Mais, coup de tonnerre dans le ciel Indulgent, ce 21 décembre, Collot d’Herbois est de retour de Lyon. Robespierre et Couthon sont très critiques sur sa mission. Aussi, sans paraître devant eux au Comité, il obtient habilement l’approbation de la Convention sur sa conduite de la répression. Couthon, le prédécesseur de Collot d’Herbois à Lyon, préside la Convention, muet. Le soir même, Collot d’Herbois est acclamé aux Jacobins.“Si j’étais arrivé trois jours plus tard, je serais peut-être décrèté d’accusation.” Les Ultras reprennent espoir. Collot d’Herbois attaque Desmoulins. On entend : “Desmoulins frise la guillotine”. Puis Hébert se défoule sur les quatre “endormeurs, complices de Brissot,queue de la Gironde”. Quelles sont ces quatre bêtes noires d’Hébert et des Ultras ? Ce sont en fait les quatre députés activistes Indulgents : Desmoulins, Fabre d’Eglantine, Philippeaux et Bourdon de l’Oise. Prudemment, Hébert débite un vibrant éloge de Danton et de Robespierre … avant de réclamer des mesures qu’ils combattent, comme l’éxécution des 73. Hébert, avec l’assentiment de Collot d’Herbois, invite les Jacobins à présenter une pétition dans ce sens.

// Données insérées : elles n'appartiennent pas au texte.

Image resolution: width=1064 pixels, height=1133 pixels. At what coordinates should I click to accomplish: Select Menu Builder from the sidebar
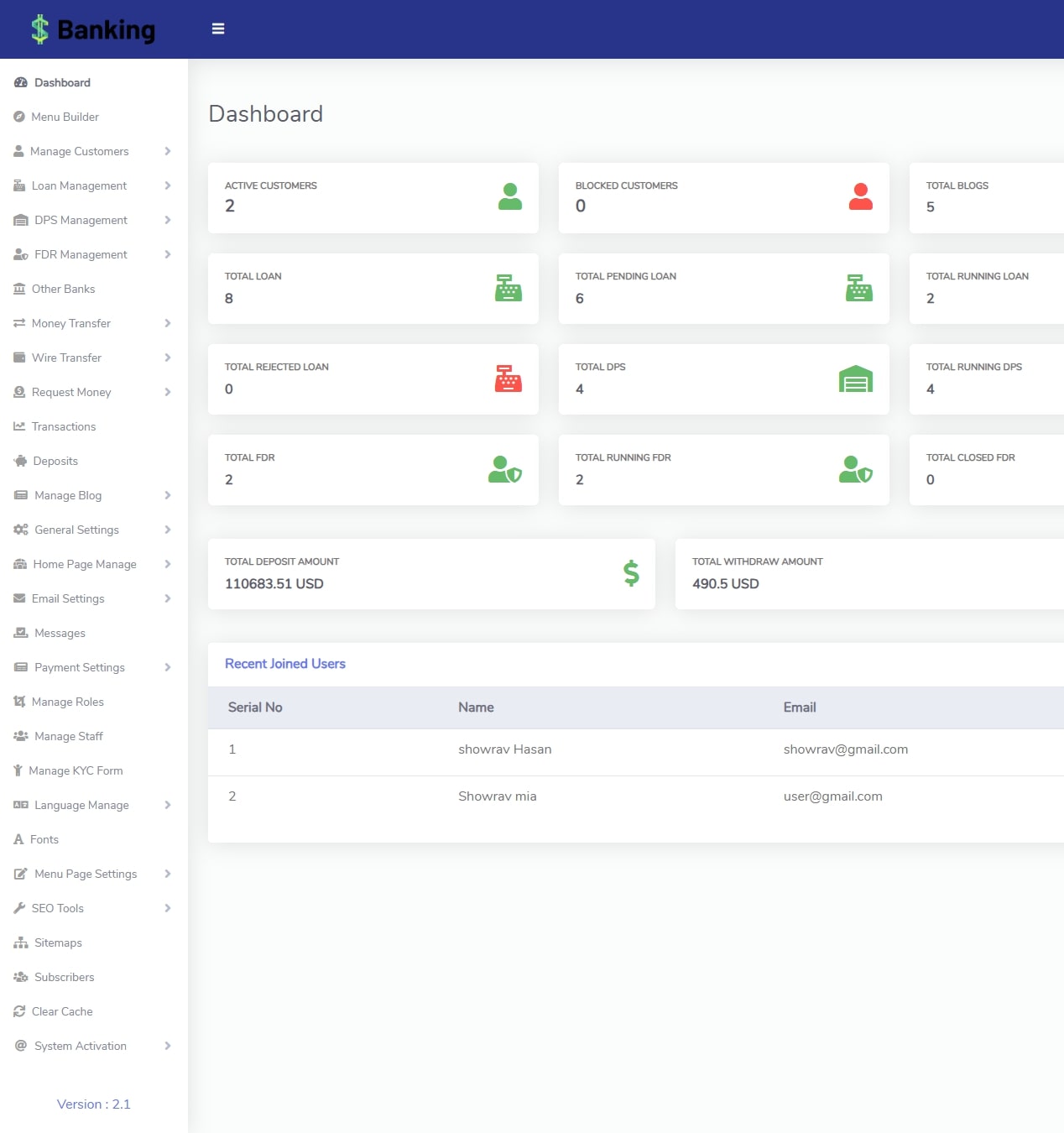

Même si, le lendemain, mystérieusement, la pétition des Jacobins présentée à la Convention est devenue anodine, Hébert et son journal sont “regonflés”. En parlant du retour de Collot d’Herbois, il annonce : “Le Géant a paru !” Cependant, le 23, la nouvelle pétition des Cordeliers pour la mort des 73 ne rencontre aucun écho. A la Convention, les Indulgents contrôlent la situation.
Le soir aux Jacobins, Collot d’Herbois interpelle Philippeaux qui a mis en cause le Comité de Salut Public.Philippeaux bafouille quelques paroles peu convaincantes.Danton, excédé des incartades de son ami imprudent, lui lance : “Il faut que tu prouves ton accusation ou que tu portes ta tête sur l’échafaud”. Le moins que l’on puisse conclure du ton adopté par Danton, c’est qu’il est décidé. Danton “colle” au Comité de Salut Public. Pour gagner en crédibilité, il est déterminé à proscrire les excès et les initiatives intempestives de ses amis Indulgents.
A ce moment-là, Danton et Robespierre sont politiquement très proches, presque soudés. Aux Jacobins, ils lancent en choeur un appel à l’union. Ensemble, ils neutralisent les Ultras. Incontournables. Leur pouvoir paraît solide. Aucun député, aucun révolutionnaire, aussi prestigieux soit-il, ne peut espérer rivaliser avec un tandem de cette trempe.